:: Do this ::
Retype the entries from the line that contains "Contact Us (590, 15)" through the line that contains "Spend £100+ &", including both of those lines. Copy each line as it appears, and copy nothing outside that range.

:: Task input ::
════════
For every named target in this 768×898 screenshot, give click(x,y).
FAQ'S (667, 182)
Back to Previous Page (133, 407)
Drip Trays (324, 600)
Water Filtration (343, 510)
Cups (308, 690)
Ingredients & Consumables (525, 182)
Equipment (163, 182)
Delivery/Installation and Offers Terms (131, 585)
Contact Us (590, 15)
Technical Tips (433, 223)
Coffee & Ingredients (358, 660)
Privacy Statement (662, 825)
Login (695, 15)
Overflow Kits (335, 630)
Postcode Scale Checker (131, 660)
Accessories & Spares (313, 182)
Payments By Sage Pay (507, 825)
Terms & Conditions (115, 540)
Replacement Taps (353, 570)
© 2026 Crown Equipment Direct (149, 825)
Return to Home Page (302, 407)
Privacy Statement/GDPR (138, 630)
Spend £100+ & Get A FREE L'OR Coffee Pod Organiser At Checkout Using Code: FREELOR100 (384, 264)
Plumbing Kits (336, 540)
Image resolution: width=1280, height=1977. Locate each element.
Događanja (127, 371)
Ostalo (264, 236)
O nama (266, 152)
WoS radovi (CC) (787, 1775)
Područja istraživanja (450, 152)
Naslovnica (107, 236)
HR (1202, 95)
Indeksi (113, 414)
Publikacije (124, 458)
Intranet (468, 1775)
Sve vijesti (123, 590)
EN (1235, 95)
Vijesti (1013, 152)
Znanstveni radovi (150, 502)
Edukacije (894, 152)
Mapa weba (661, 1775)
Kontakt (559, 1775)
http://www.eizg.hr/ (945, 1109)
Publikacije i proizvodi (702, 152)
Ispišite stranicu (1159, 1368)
════════
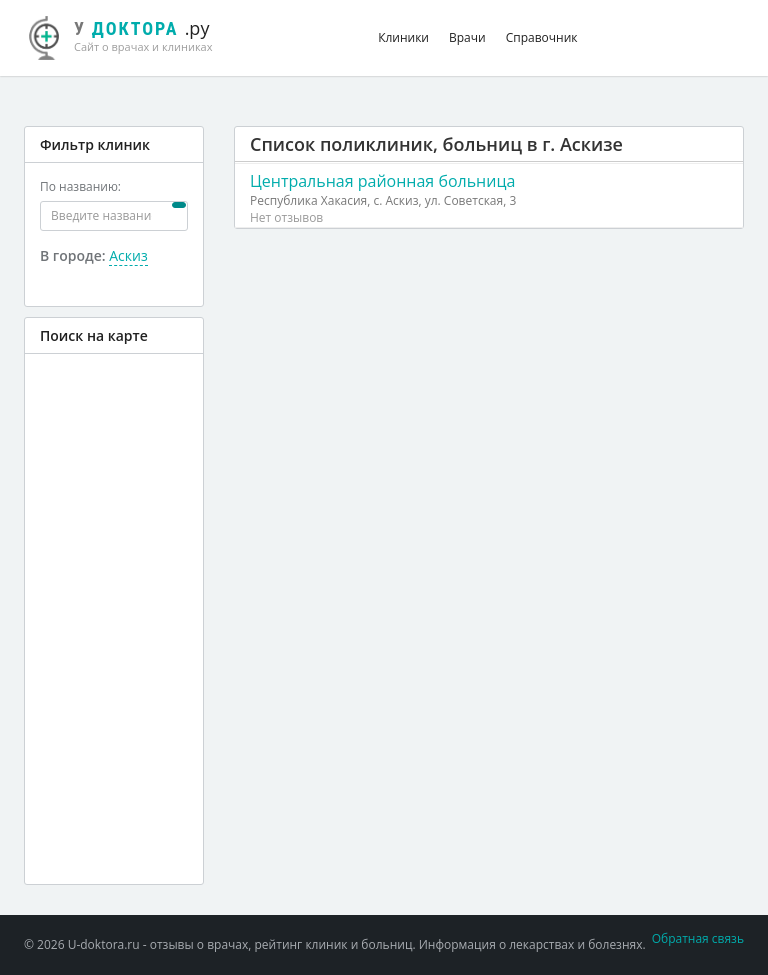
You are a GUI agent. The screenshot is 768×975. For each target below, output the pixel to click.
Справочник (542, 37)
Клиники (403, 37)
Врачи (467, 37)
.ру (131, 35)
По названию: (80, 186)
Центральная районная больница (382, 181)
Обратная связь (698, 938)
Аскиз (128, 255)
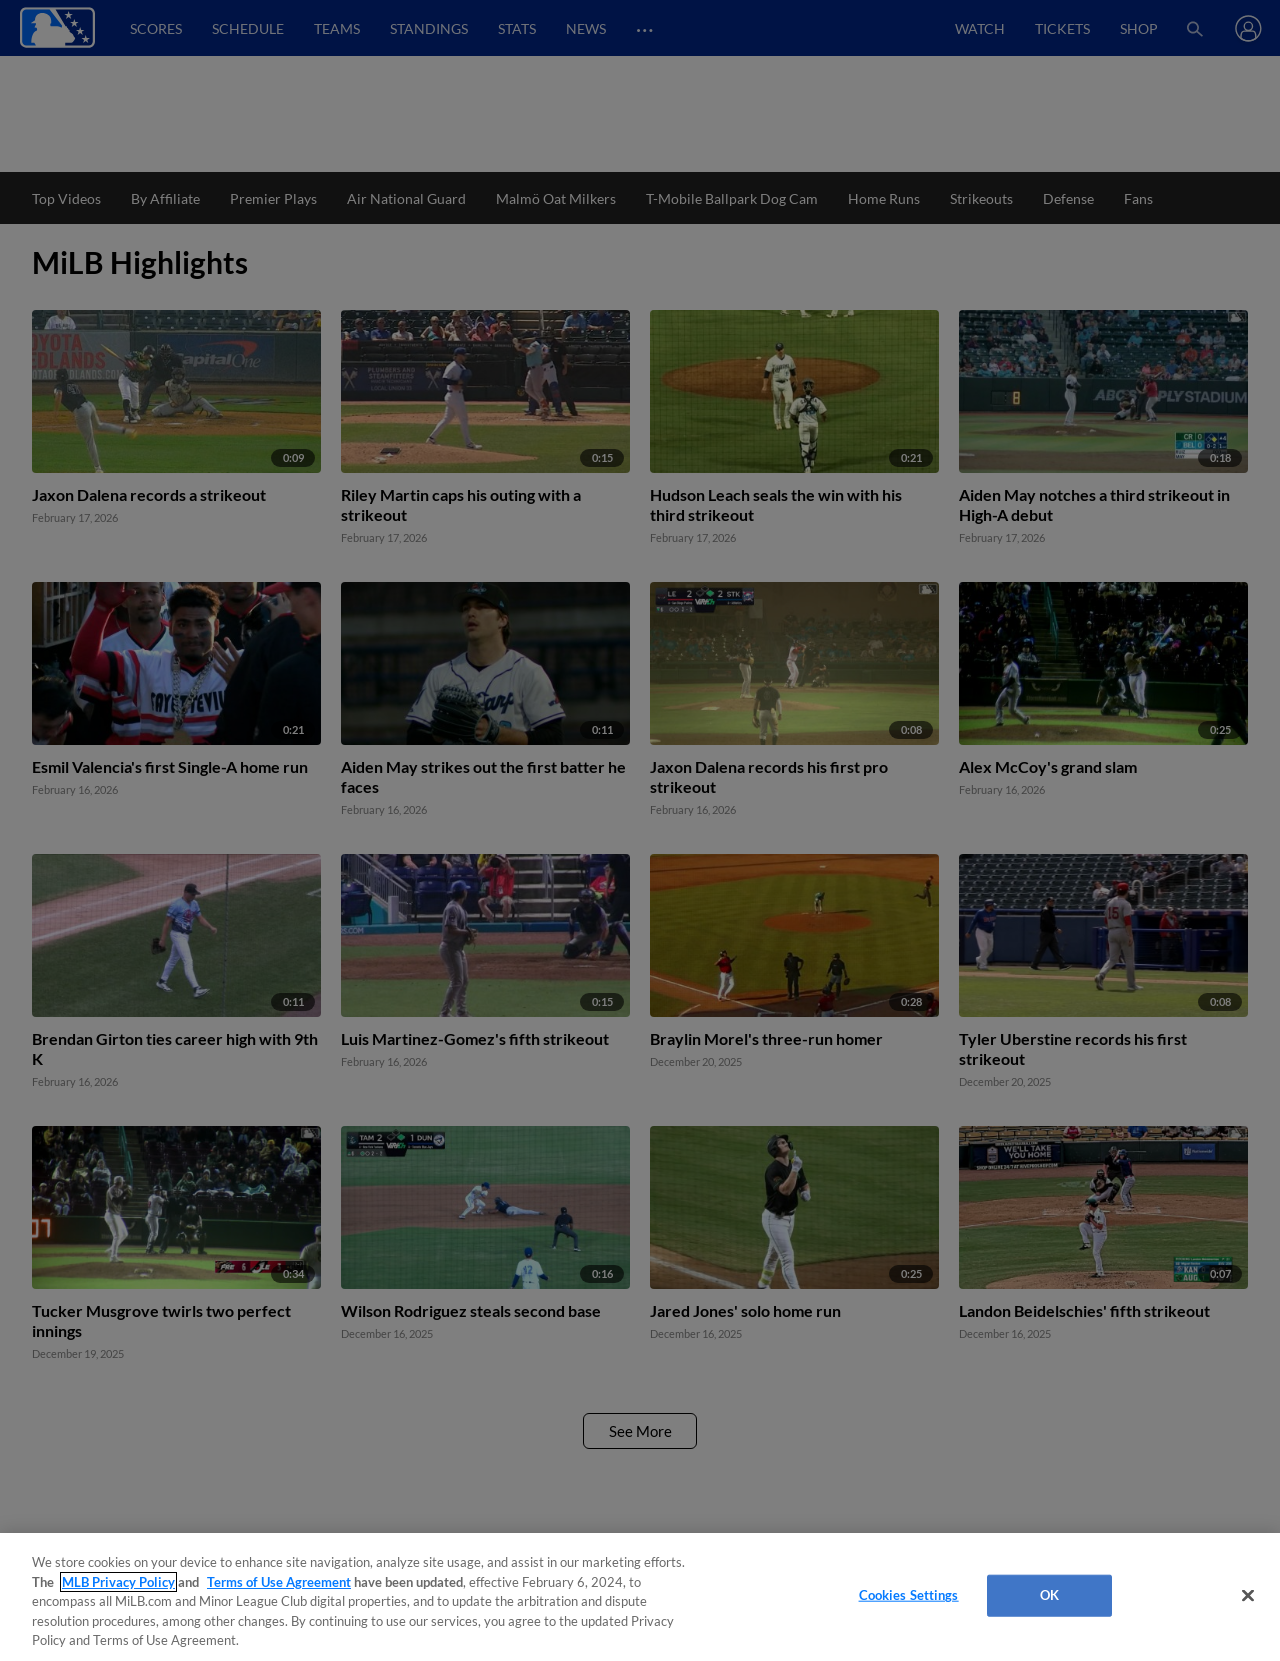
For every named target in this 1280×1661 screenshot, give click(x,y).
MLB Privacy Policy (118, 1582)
════════
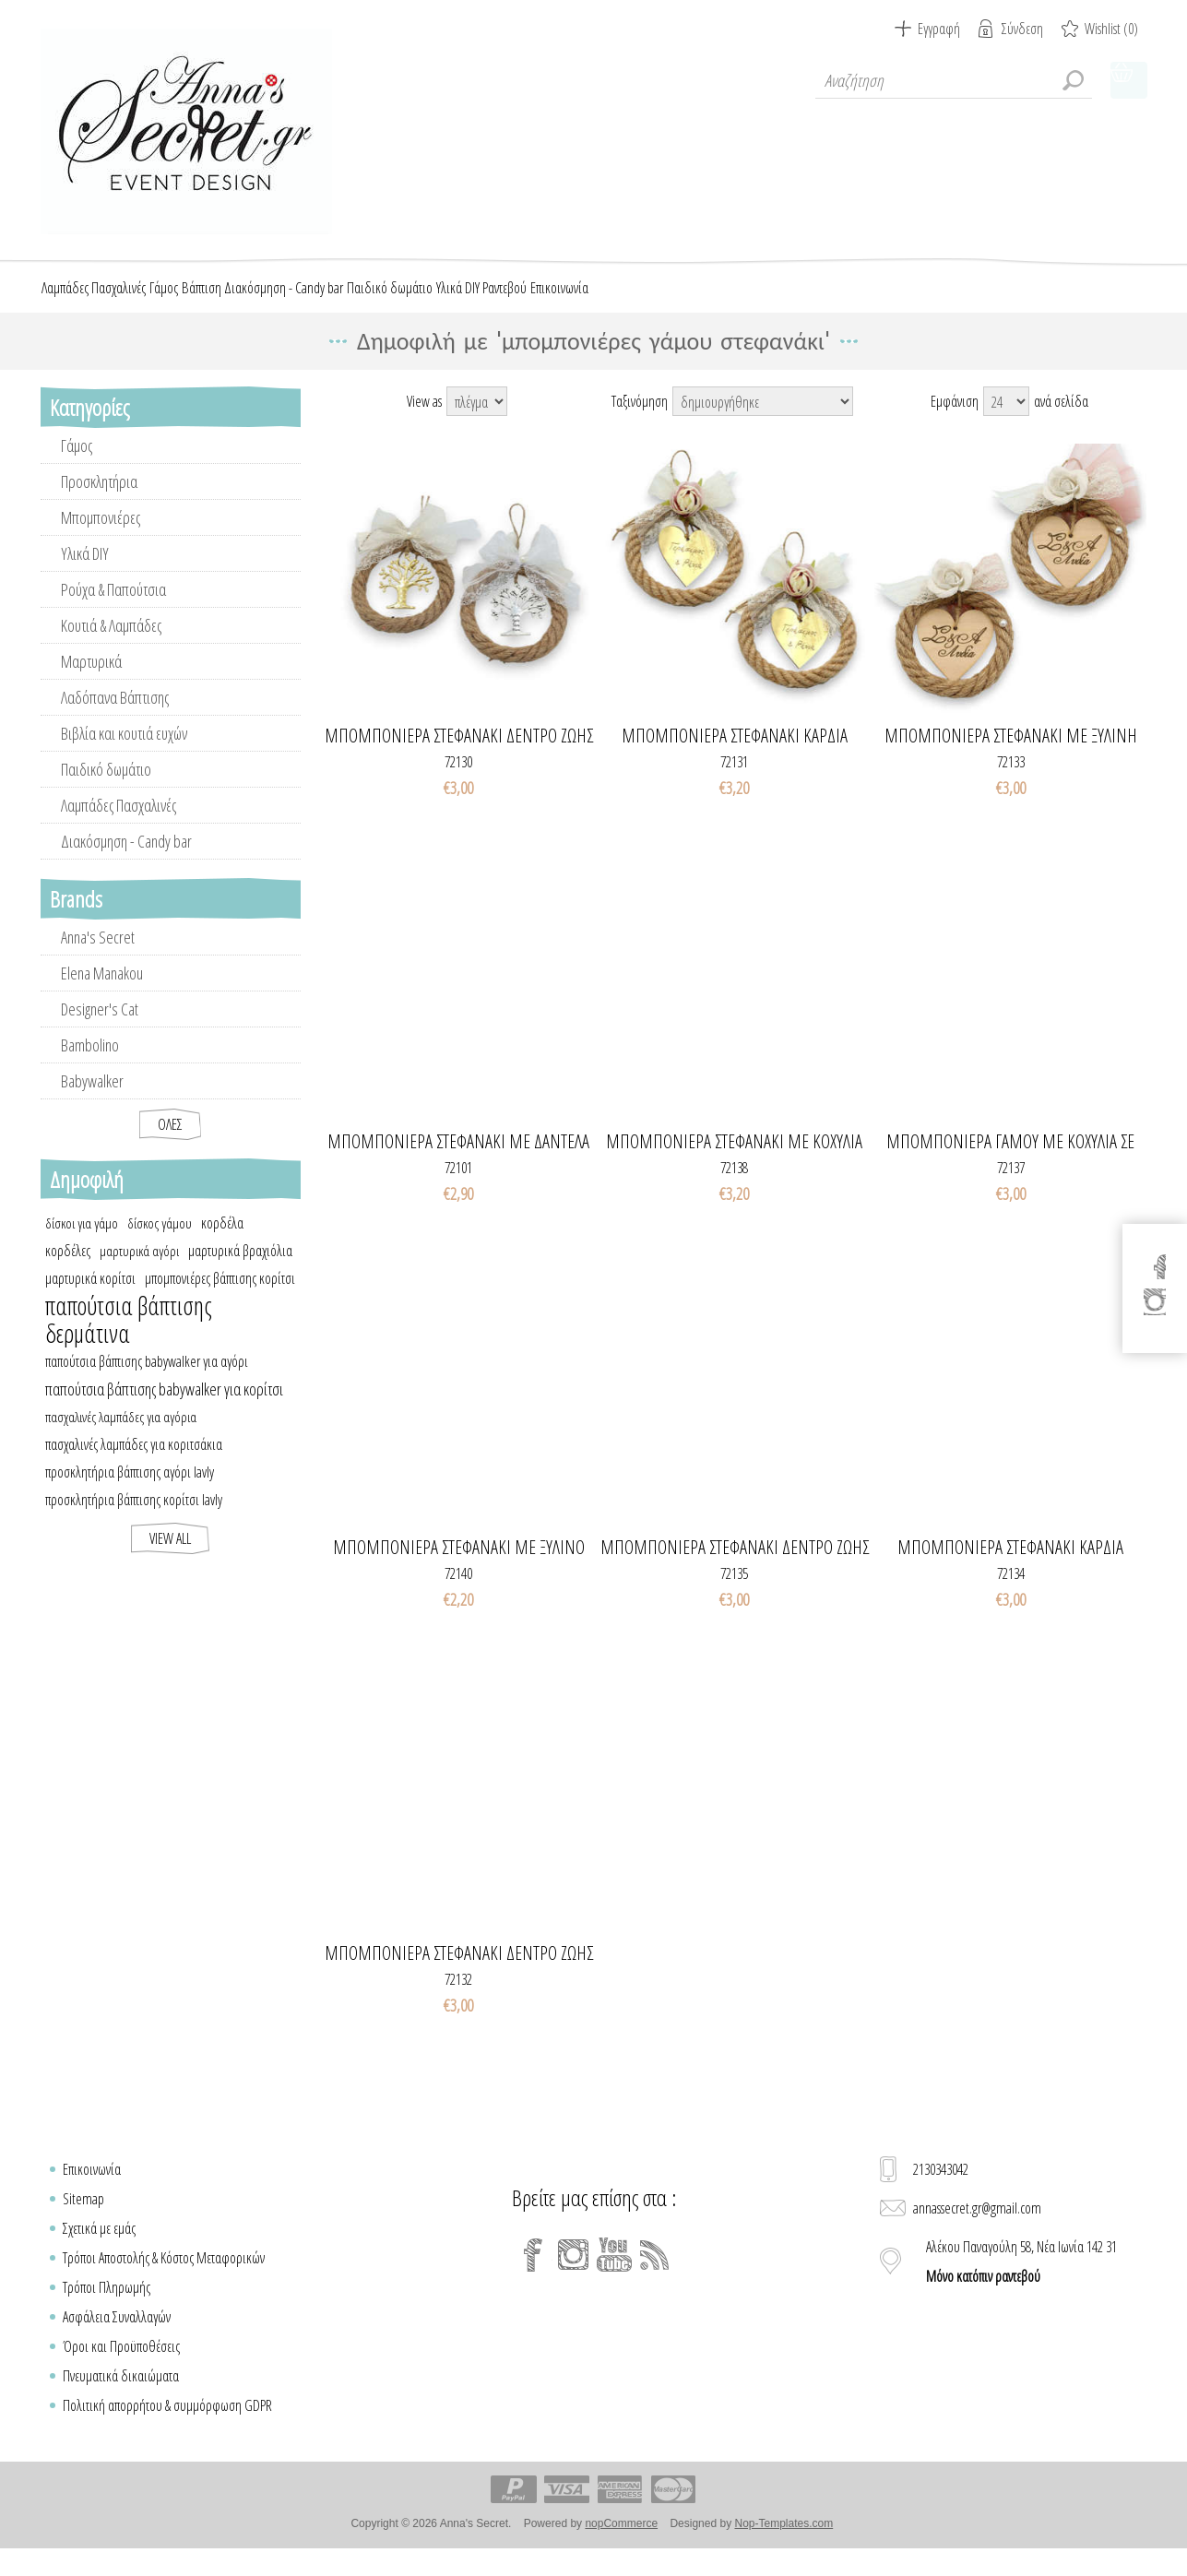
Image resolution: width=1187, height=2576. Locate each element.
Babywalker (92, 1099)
════════
:: Task solution ::
Contact Us (590, 15)
Technical Tips (433, 223)
Coffee & Ingredients (358, 660)
Privacy Statement (662, 825)
Login (695, 15)
Overflow Kits (335, 630)
Postcode Scale Checker (131, 660)
Accessories & Spares (313, 182)
Payments By Sage Pay (507, 825)
Terms & Conditions (115, 540)
Replacement Taps (353, 570)
© 2026 Crown Equipment Direct (149, 825)
Return to Home Page (302, 407)
Privacy Statement/GDPR (138, 630)
Spend £100+ & Get A FREE L'OR Coffee Pod Organiser At Checkout Using Code: FREELOR100 (384, 264)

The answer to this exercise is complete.